1.    Every State has statutorily mandated quotas for SC, ST, OBCs for Police. However, only Karnataka has been able to fulfil these reservations.
2.    Not a single State/UT meets their own reserved quotas for women in police.
3.    In 19 States/UTs, urban police stations serve greater populations than their rural counterparts. Kerala’s urban police stations serve ten times the population of a rural one and Gujarat’s four times.
4.    State Human Rights Commissions have a total of 33,312 pending cases across all 25 State Human Rights Commissions in March 2021. National average vacancy across 25 SHRCs is 44 per cent.
5.    Compliance with Supreme Court judgment on installation of CCTVs in all 14 spots (as directed by the apex court) is found only in Arunachal Pradesh. Only 8 States/UTs reported having night-vision equipped CCTVs.


1.    No court works with a full complement of judges except the High Court of Sikkim and the district courts in Chandigarh.
2.    At the district court level, no State/UT could fully meet all its Scheduled Castes, Scheduled Tribes and Other Backward Classes’ quotas.  Data on SC/ST/OBC judges is not available for High Courts.
3.    Among the 18 large and mid-sized states, only Kerala could achieve case clearance rates of 100 per cent and more at both High Court and subordinate court levels.

Legal Aid:

1.    The reduction in the number of legal services clinics have dropped to 4,742 in 2022 from 14,159 in 2020 which means a reduction of 9,147.
2.    The total value of settlement by National Lok Adalats during 2021-2022 was Rs. 7,322 crore.


1.    32 States/UTs where the share of undertrials is more than 60 per cent. 
2.    24 States/UTs  that provided education to less than 59 per cent inmates during 2021.
3.    Five States didn’t provide any vocational training to inmates in 2021.

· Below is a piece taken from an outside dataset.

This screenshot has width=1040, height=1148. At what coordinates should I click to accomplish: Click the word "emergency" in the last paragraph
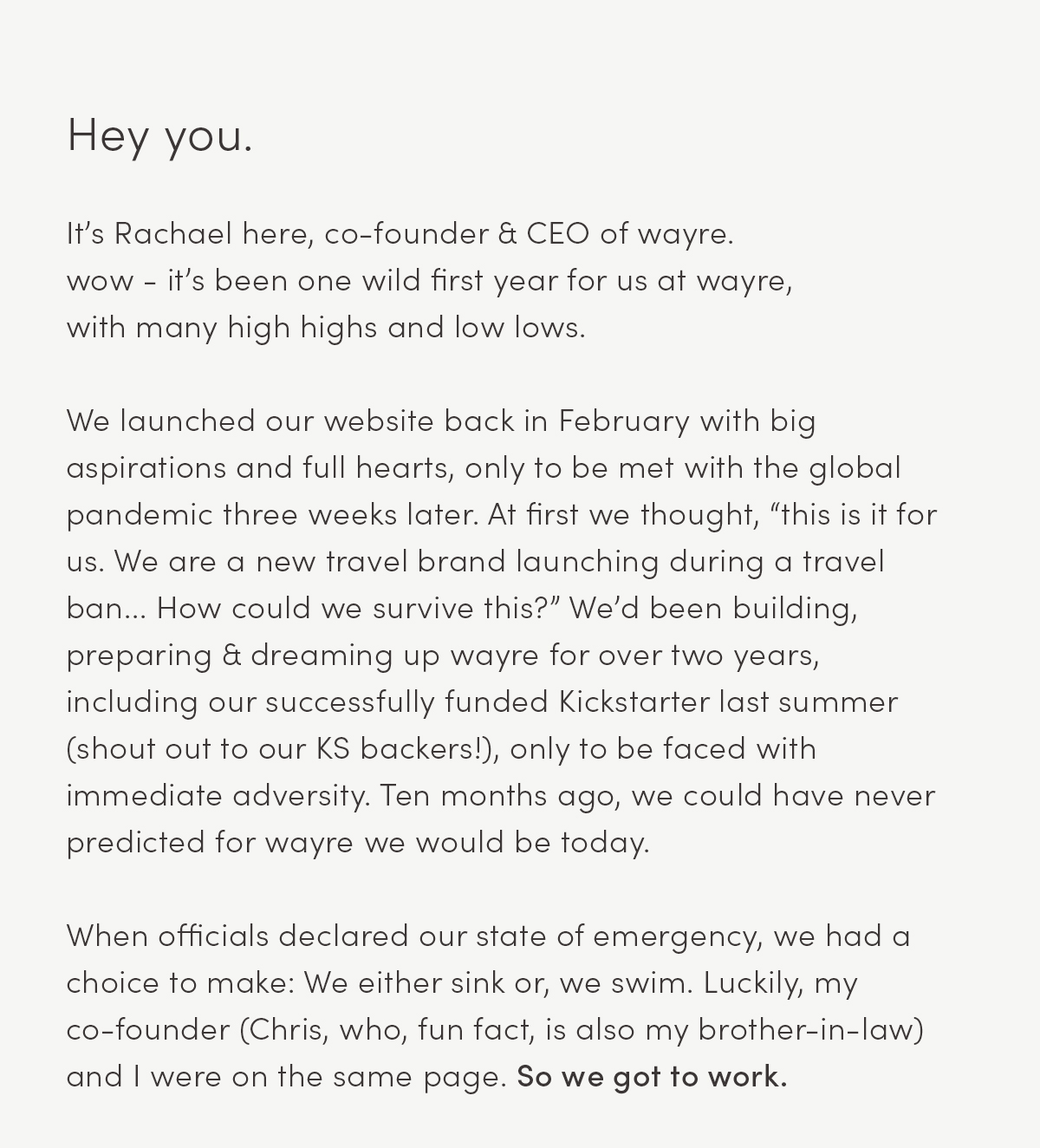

Maja Daruwala in her introduction draws further attention to some key issues in various States such as budgets allotted and their use, human resources, diversity, infrastructure and so on. Regarding funds she writes, “If funds are tight, what is available is frequently left underutilized”. With reference to human resources in justice system, she said, “Vacancies continue to plague all areas of the justice system and can touch 83 per cent as among the prison staff in Ladakh. Between 2020 and 2021 the actual number of prison doctors dropped drastically, taking vacancies to nearly 50 per cent or one doctor for 842 inmates, instead of one for 300 inmates’ benchmark”. 

Regarding diversity in personnel representing caste and gender, “Despite decades of heated debate, while individual states may meet one or other category, no state meets all three quotas across all subsystems. Nor are women anywhere near parity”. Concerning infrastructure, she observes that “Prison infrastructure remains wholly inadequate. Of the 1,314 prisons 391 are overcrowded by more than 50 per cent”. Other facilities are rudimentary. 

Given the commitment to international Sustainable Developmental Goals, India is committed to “promoting peaceful and inclusive societies, providing access to justice for all and building effective, accountable and inclusive institutions at all levels. However, this timely report shows a mirror to the status of justice delivery mechanisms which leaves much to be desired. 

This report  also carries an important data comparing India with the rest of the countries in the world on a number of themes such as the Rule of Law index, Global peace index, Human development Index, Global gender gap index, Democracy index, Sustainable Development global report index, World Press freedom index and SDG Gender index for the year 2022. 

Overall there has been a downward slide in most of these indices for India. It is alarming that increasingly illiberal ideologies are taking hold of India, giving poor governance despite the rhetoric of politicians, who use money, muscle, media, and machines to come to power. It also shows how the democratic institutions have become weaker. This is a cause of great concern.